**TEXT FOR ANALYSIS**
Spatiotemporal Stability of Peak Bipolar Electrogram Entropy Regions in Sustained Human and Animal Atrial Fibrillation: Implications for Atrial Fibrillation Mechanism and Mapping

Dhani Dharmaprani1, Andrew McGavigan2, Darius Chapman3, Rayed Kutieleh4, Shivshankar Thanigaimani1, Lukah Dykes2, Jonathan Kalman5, Prashathan Sanders3, Kenneth Pope1, Pawel Kuklik6, Anand Ganesan2
1Flinders University, 2Department of Cardiovascular Medicine, Flinders Medical Centre, 3University of Adelaide, 4Abbott, 5Royal Melbourne Hospital, 6Department of Cardiology, University Medical Centre


Abstract

Background: Little exists on the spatiotemporal stability of AF bipolar electrogram (EGM) entropy (En). High En is associated with the spiral wave pivot and wave-break regions. We hypothesize that entropy-based analysis of bipolar EGM stability can provide clinically applicable insights into AF.

Objective: To determine the spatiotemporal stability of Approximate, Sample and Shannon entropy (ApEn/SampEn/ShEn), and compare with Dominant Frequency (DF) in human (H), sheep (S), and computer simulated AF.

**RECORDED INFORMATION**
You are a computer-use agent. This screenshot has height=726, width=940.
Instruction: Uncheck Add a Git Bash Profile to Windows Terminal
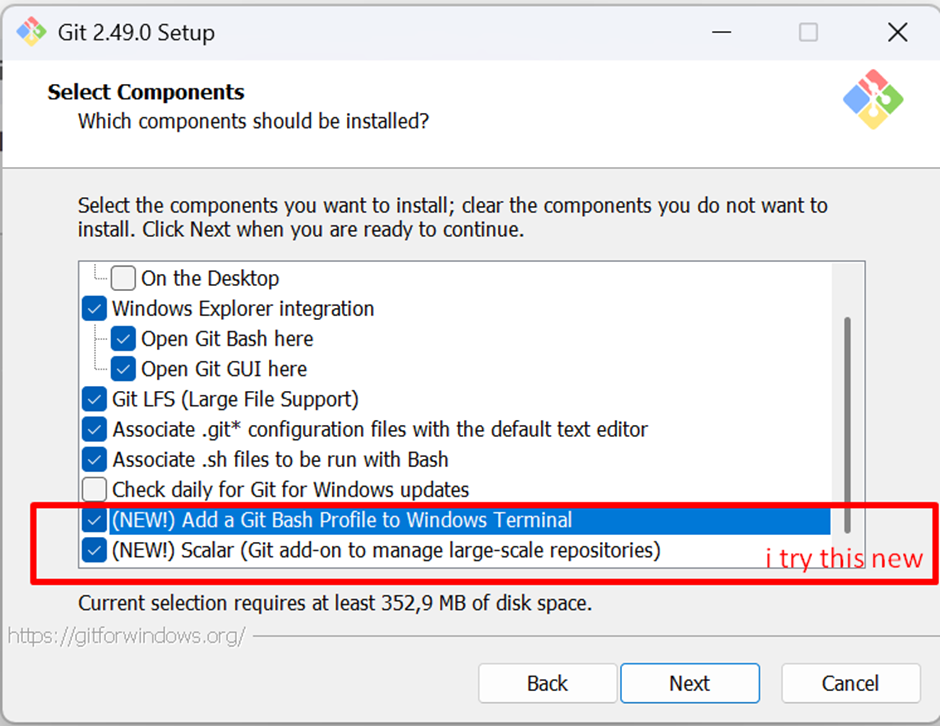(94, 520)
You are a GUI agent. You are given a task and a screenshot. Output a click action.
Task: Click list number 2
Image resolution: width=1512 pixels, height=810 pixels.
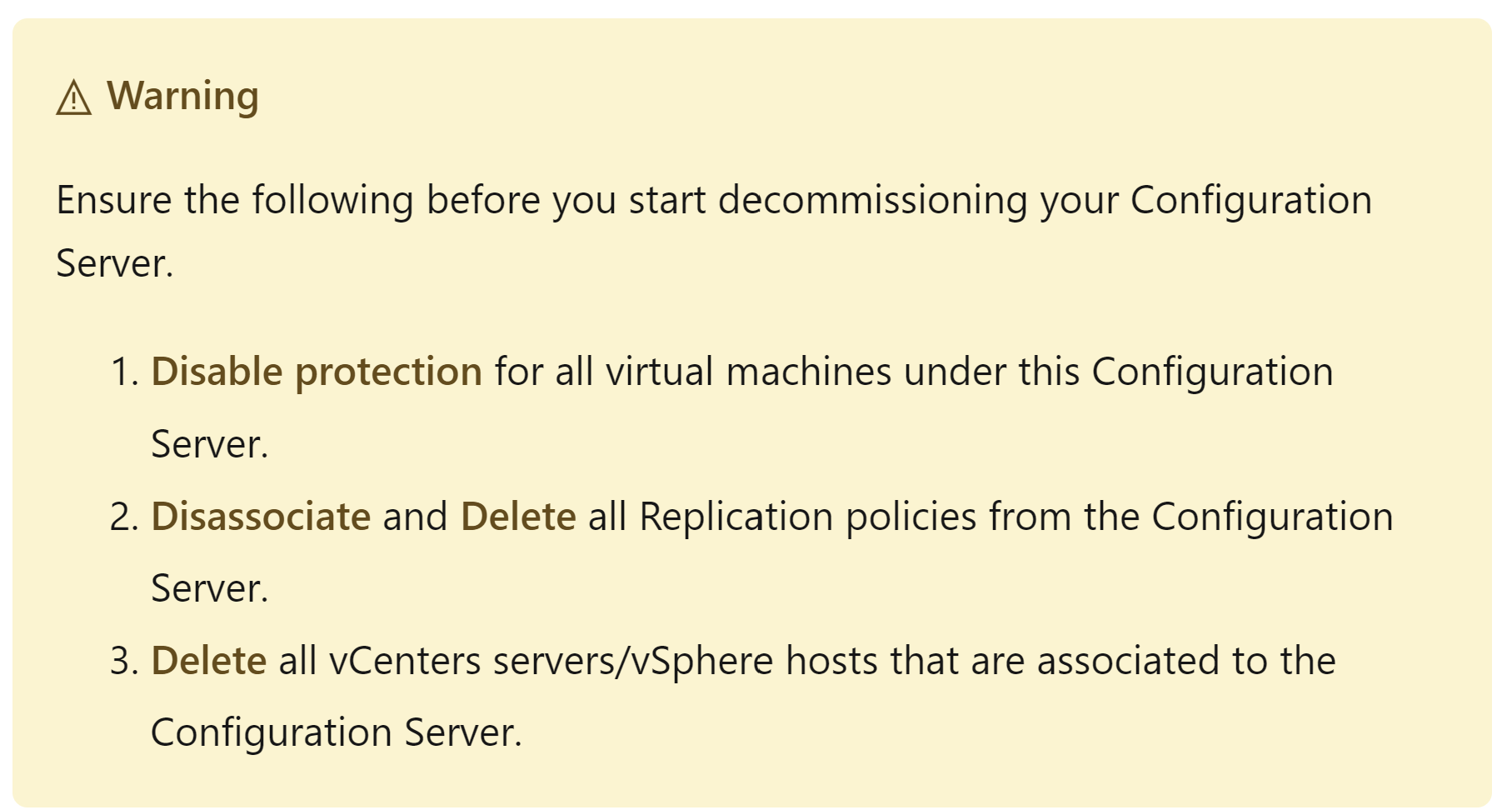(x=124, y=517)
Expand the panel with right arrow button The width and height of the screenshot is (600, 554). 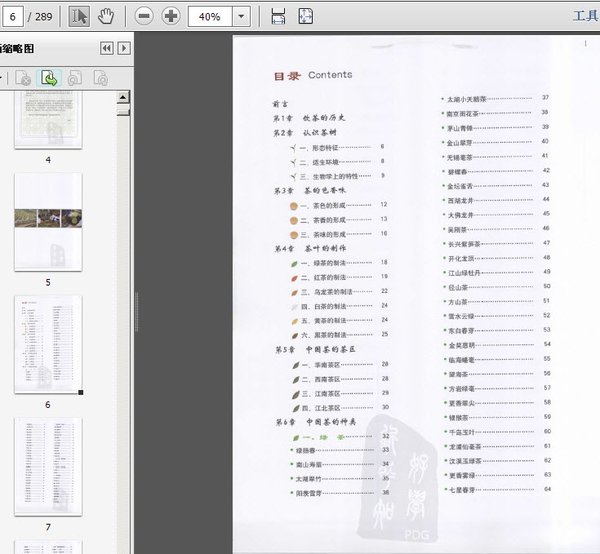(124, 48)
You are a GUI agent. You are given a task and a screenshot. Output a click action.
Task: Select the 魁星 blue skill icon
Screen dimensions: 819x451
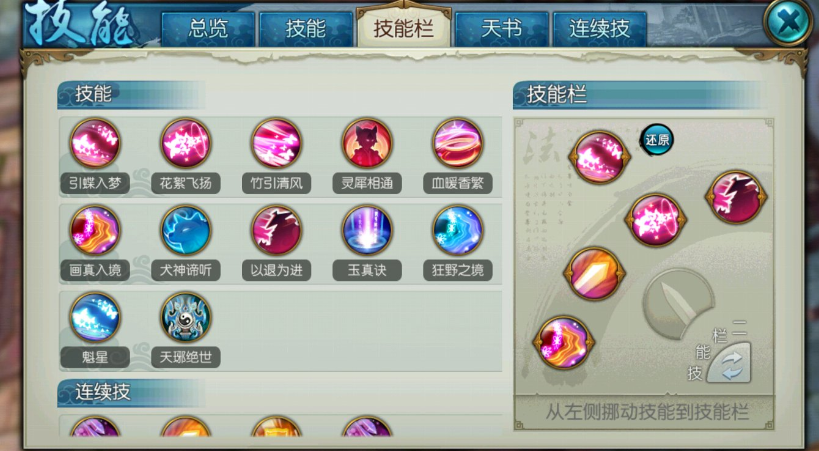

**TASK INSTRUCTIONS**
a. Do these statements agree with the atrial fibrillation abstract? For each, answer yes or no and quote the words from the abstract that decide it. (i) High entropy is linked to spiral wave pivot and wave-break regions. (ii) The study compares the entropy measures with Dominant Frequency. (iii) The study looks at atrial fibrillation in humans only.
b. What are all the author affiliations listed in the atrial fibrillation abstract?
c. Write out word for word the part of the atrial fibrillation abstract that starts at "Dhani Dharmaprani1, Andrew McGavigan2, Darius" and ends at "insights into AF.".

**OUTPUTS IN ORDER**
a.
(i) Yes: "High En is associated with the spiral wave pivot and wave-break regions."
(ii) Yes: "compare with Dominant Frequency (DF)"
(iii) No: "in human (H), sheep (S), and computer simulated AF."

b.
Flinders University
Department of Cardiovascular Medicine, Flinders Medical Centre
University of Adelaide
Abbott
Royal Melbourne Hospital
Department of Cardiology, University Medical Centre

c.
Dhani Dharmaprani1, Andrew McGavigan2, Darius Chapman3, Rayed Kutieleh4, Shivshankar Thanigaimani1, Lukah Dykes2, Jonathan Kalman5, Prashathan Sanders3, Kenneth Pope1, Pawel Kuklik6, Anand Ganesan2
1Flinders University, 2Department of Cardiovascular Medicine, Flinders Medical Centre, 3University of Adelaide, 4Abbott, 5Royal Melbourne Hospital, 6Department of Cardiology, University Medical Centre


Abstract

Background: Little exists on the spatiotemporal stability of AF bipolar electrogram (EGM) entropy (En). High En is associated with the spiral wave pivot and wave-break regions. We hypothesize that entropy-based analysis of bipolar EGM stability can provide clinically applicable insights into AF.